Preocupados em mostrar trabalho, os parlamentares propuseram emendas e até fizeram, com muita cautela, é verdade, críticas à matéria do Executivo. Não fosse o “climão” criado pela manobra que minou o blocão, o PL teria tudo para passar como um quiabo pelo plenário. Afinal, em tempos de Lava Jato, o governo está propondo a criação de um fundo para combater o “inimigo número 1” do Brasil. 
O governo tinha tanta certeza de que o projeto seria carimbado sem reparos pela Assembleia, que já havia plantado notas na imprensa nacional, antecipando mais uma extraordinária iniciativa do seu governo, assim como vem fazendo com seu modelo de ajuste fiscal. 
A nota “cavada” na Coluna Radar, na versão digital da Revista Veja, no final de janeiro, confirma que o governo tinha como certa a aprovação do PL na volta do recesso parlamentar. “O governador Paulo Hartung (ES) vai enviar à Assembleia Legislativa projeto de lei que cria o Fundo Estadual de Combate à Corrupção. O fundo será bancado pelo dinheiro das multas e devolução de recursos provenientes da aplicação das leis de combate à corrupção no Estado. O Espírito Santo será o primeiro Estado a criar um fundo para esse fim, que será gerido por um conselho formado pelo Ministério Público Estadual, Ministério Público de Contas, Procuradoria-Geral do Estado, Tribunal de Contas do Estado e Secretaria Estadual de Controle e Transparência”. 
Seria frustrante para Hartung se o projeto ficasse enroscado na Assembleia e lhe tirasse o pioneirismo da iniciativa. E olha que o risco não pode ser desconsiderado, já que a ideia do fundo já circula por várias frentes. No Senado, por exemplo, tramita um projeto de lei do senador Antonio Anastasia (PSDB-MG), que também propõe a criação de um fundo, só que nacional, muito semelhante ao projeto “pioneiro” de Hartung. Já pensou se o Senado sai na frente?

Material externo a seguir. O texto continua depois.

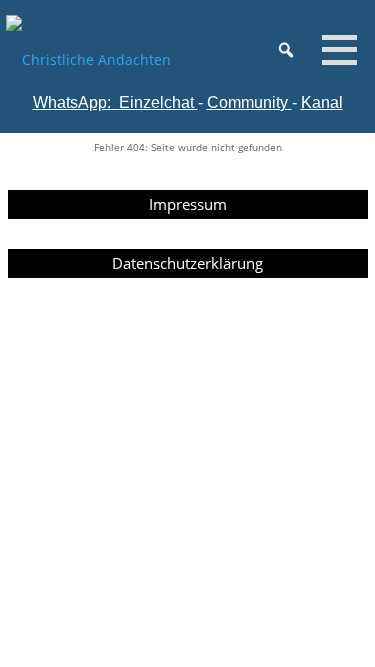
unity (271, 102)
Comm (230, 102)
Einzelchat (156, 102)
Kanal (322, 102)
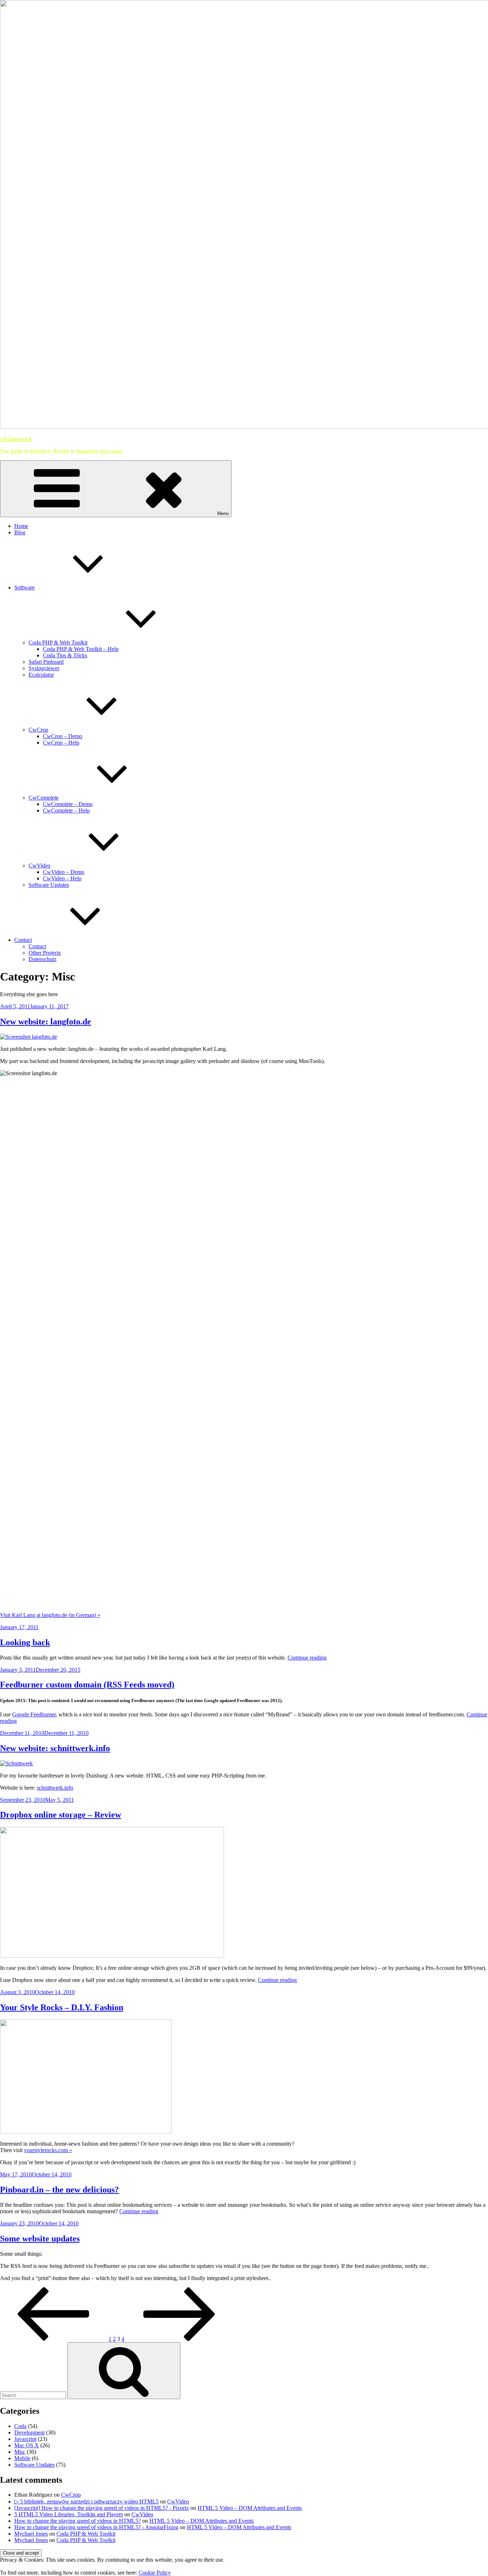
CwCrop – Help (61, 743)
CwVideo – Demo (63, 872)
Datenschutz (42, 959)
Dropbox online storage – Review (60, 1814)
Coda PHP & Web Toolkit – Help (81, 649)
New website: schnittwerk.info (55, 1748)
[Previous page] (53, 2339)
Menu (223, 513)
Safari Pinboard (46, 662)
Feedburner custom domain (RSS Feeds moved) (87, 1684)
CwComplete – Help (66, 810)
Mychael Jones (31, 2534)
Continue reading (307, 1658)
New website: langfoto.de (45, 1021)
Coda (20, 2426)
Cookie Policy (155, 2573)
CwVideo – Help (62, 878)
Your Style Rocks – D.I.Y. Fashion (61, 2007)
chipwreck (16, 439)
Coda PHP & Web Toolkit (58, 642)
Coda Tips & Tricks (65, 655)
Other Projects (45, 953)
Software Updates (49, 885)
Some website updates (40, 2238)
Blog (19, 532)
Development (29, 2432)
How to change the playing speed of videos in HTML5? (77, 2521)
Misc (19, 2452)
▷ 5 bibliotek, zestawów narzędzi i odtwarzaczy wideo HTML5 (86, 2501)
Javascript (25, 2439)
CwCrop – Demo (62, 736)
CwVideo (39, 865)
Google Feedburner (34, 1714)
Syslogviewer (44, 668)
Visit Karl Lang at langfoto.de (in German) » (50, 1615)
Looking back (25, 1642)
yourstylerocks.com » (48, 2150)
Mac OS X (26, 2445)
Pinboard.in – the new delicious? (59, 2189)
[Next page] (179, 2339)
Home (21, 526)
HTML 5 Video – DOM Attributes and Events (250, 2508)
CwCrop (38, 730)
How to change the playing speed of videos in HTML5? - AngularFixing (96, 2527)
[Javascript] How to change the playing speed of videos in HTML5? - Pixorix (101, 2508)
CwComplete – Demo (68, 804)
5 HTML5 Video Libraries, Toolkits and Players (68, 2514)
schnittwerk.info (55, 1788)
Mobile (22, 2458)
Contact (23, 940)
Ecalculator (41, 675)
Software (24, 587)
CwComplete (44, 798)
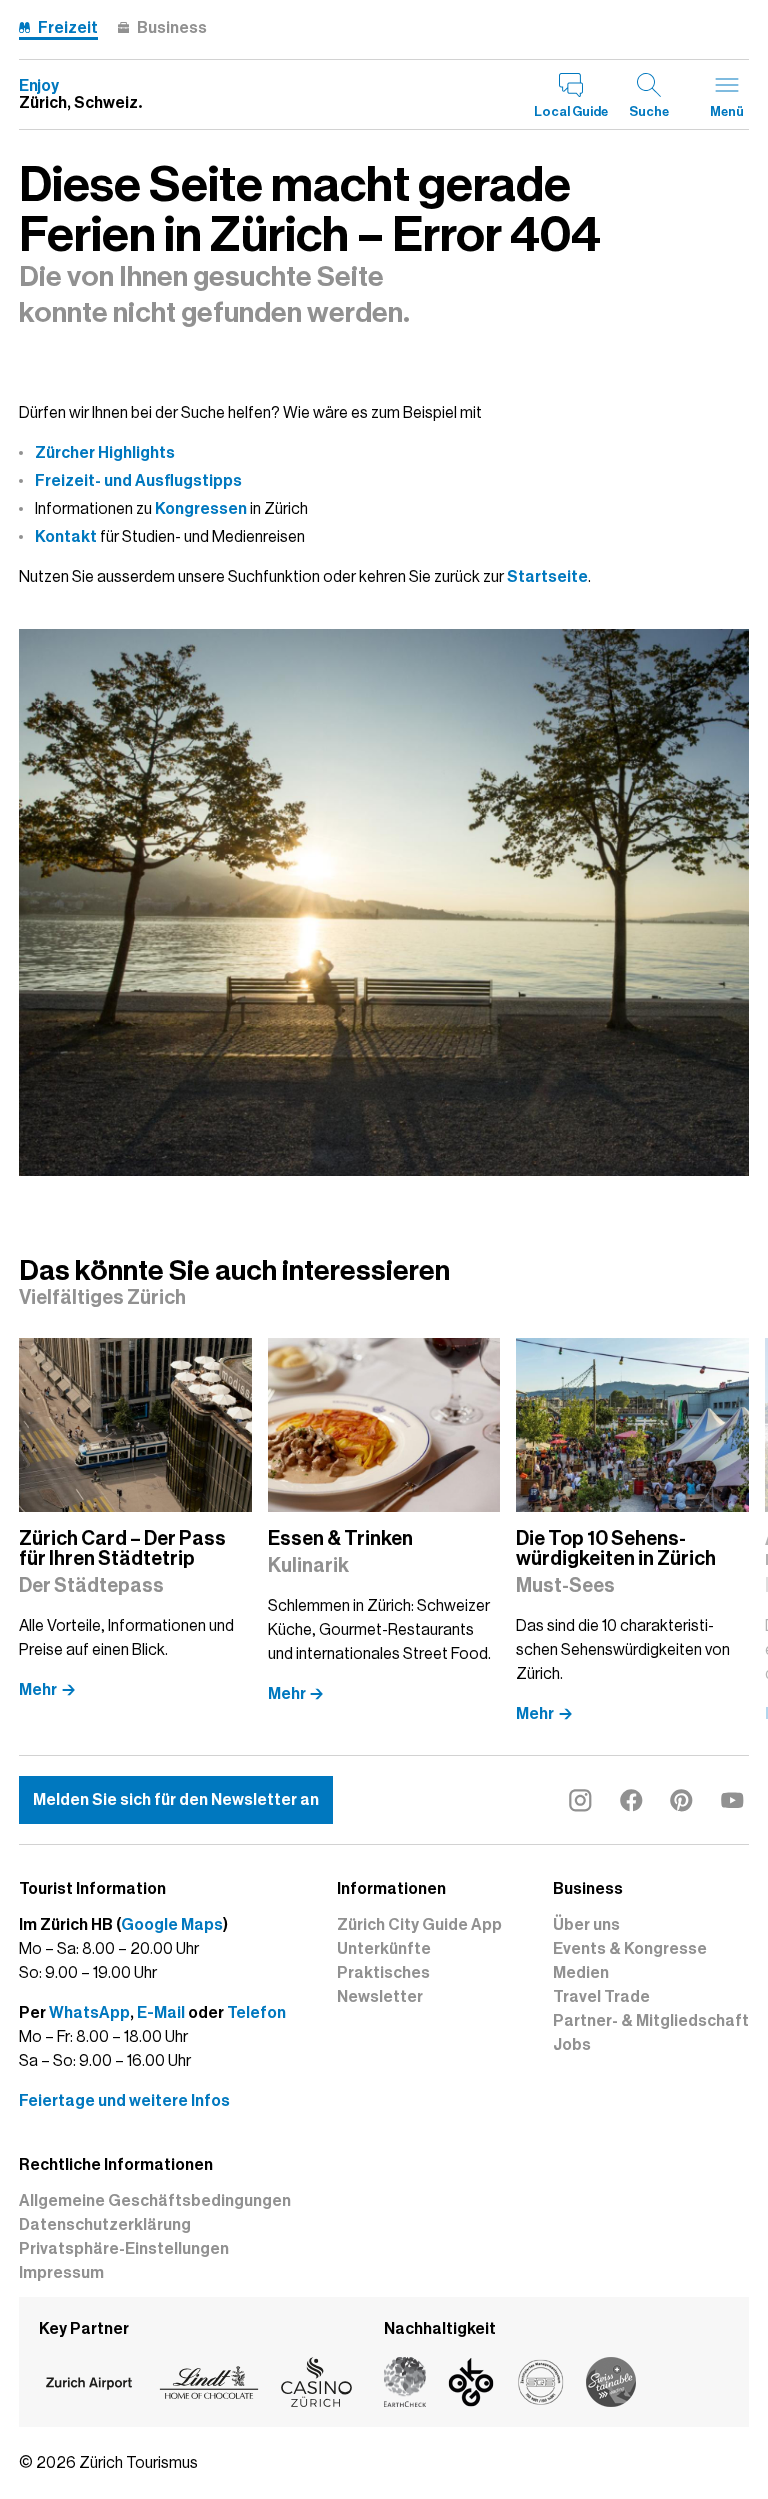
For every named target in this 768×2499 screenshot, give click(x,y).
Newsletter (380, 1997)
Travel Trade (601, 1997)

No final das contas, o blocão não vingou mas serviu para desvelar o oportunismo do fundo anticorrupção. Em cinco minutos de questionamentos na Assembleia vieram à tona uma bacia de contradições do PL. Registramos aqui apenas uma. Se estamos caminhando para a primeira eleição sem financiamento privado de campanha — justamente por causa dessas relações promíscuas entre setor privado e poder público, expostas tão claramente na Lava jato —, não faz o menor sentido propor que o fundo receba doações de empresas para combater a corrupção. Só esse ponto já põe a proposta na contramão da história. 

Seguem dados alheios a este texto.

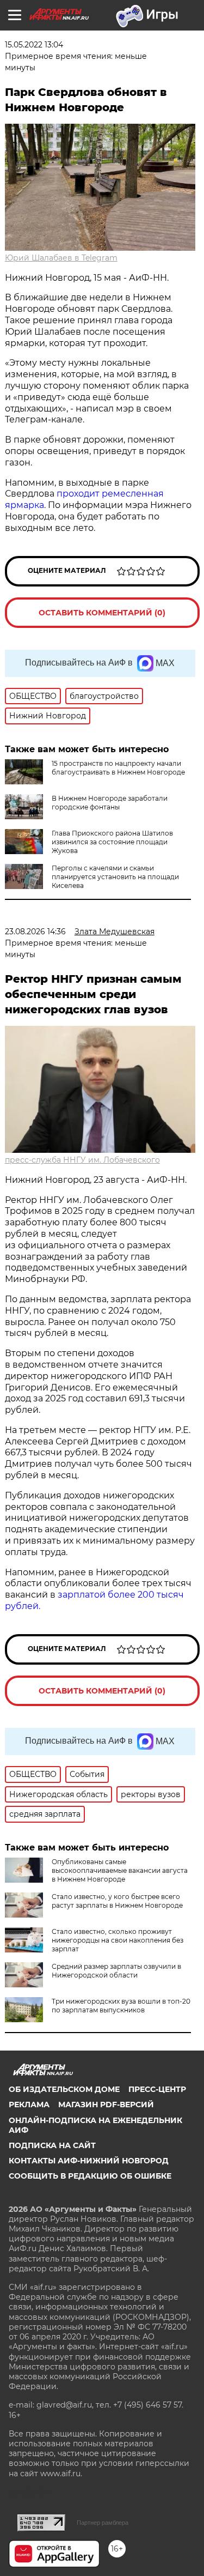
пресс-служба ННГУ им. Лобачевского (82, 1160)
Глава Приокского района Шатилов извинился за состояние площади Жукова (112, 842)
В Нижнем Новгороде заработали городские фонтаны (110, 802)
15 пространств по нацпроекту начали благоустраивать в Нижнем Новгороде (118, 767)
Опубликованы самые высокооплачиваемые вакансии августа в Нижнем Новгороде (120, 1870)
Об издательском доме (64, 2089)
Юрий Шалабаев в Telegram (61, 258)
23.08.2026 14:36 (35, 931)
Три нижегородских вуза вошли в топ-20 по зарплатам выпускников (121, 2005)
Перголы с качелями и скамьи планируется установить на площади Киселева (115, 877)
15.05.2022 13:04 (34, 45)
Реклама (29, 2104)
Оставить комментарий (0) (102, 613)
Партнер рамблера (102, 2522)
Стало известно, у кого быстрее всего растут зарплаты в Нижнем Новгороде (117, 1900)
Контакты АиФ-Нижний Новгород (89, 2161)
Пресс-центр (157, 2089)
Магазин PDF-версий (106, 2104)
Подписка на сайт (52, 2145)
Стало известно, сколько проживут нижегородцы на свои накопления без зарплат (117, 1940)
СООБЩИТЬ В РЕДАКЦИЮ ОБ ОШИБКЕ (90, 2176)
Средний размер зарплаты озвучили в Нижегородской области (116, 1970)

Os deputados, não resta dúvida, vão aprovar o PL que cria o fundo nos próximos dias. Mas vão aprovar sabendo que se trata de um projeto para promover a imagem do governador Paulo Hartung perante a opinião pública nacional. Ele quer apenas ler a manchete: “Governador do Espírito Santo é pioneiro na criação de fundo de combate à corrupção no Brasil”. Além de se considerar um exemplo para o País como o único governador que conseguiu domar a crise, Hartung quer acumular também o título de “caçador de corruptos”.